Your task:
When the line containing "Du lịch Phú" appears in the data below, begin copying there and stop only after the line containing "[Không tổ chức".

Listed records:
——————————

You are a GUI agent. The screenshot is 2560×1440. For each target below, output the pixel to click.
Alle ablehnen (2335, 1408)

——————————

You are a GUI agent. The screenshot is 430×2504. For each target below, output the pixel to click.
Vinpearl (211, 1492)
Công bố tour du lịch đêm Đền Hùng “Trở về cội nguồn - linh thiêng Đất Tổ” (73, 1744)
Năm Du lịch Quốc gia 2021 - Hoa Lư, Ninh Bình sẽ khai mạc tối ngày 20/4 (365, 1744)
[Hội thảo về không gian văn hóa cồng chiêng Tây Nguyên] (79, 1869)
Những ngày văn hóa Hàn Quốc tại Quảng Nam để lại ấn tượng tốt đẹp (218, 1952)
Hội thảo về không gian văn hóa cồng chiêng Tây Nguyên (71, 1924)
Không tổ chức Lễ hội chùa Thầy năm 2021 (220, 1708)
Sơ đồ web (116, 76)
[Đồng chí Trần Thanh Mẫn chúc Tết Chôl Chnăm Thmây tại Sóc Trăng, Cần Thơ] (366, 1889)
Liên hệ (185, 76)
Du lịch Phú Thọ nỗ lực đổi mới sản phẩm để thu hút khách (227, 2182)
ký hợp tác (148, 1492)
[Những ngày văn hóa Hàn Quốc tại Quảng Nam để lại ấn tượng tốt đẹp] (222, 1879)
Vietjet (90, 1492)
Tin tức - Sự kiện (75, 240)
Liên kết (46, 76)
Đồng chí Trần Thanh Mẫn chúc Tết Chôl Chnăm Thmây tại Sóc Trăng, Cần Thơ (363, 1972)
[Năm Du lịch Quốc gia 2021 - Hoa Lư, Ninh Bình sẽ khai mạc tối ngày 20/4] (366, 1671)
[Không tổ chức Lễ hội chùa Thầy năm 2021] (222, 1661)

——————————

Answer box:
Du lịch Phú Thọ nỗ lực đổi mới sản phẩm để thu hút khách (227, 2182)
ký hợp tác (148, 1492)
[Những ngày văn hóa Hàn Quốc tại Quảng Nam để lại ấn tượng tốt đẹp] (222, 1879)
Vietjet (90, 1492)
Tin tức - Sự kiện (75, 240)
Liên kết (46, 76)
Đồng chí Trần Thanh Mẫn chúc Tết Chôl Chnăm Thmây tại Sóc Trăng, Cần Thơ (363, 1972)
[Năm Du lịch Quốc gia 2021 - Hoa Lư, Ninh Bình sẽ khai mạc tối ngày 20/4] (366, 1671)
[Không tổ chức Lễ hội chùa Thầy năm 2021] (222, 1661)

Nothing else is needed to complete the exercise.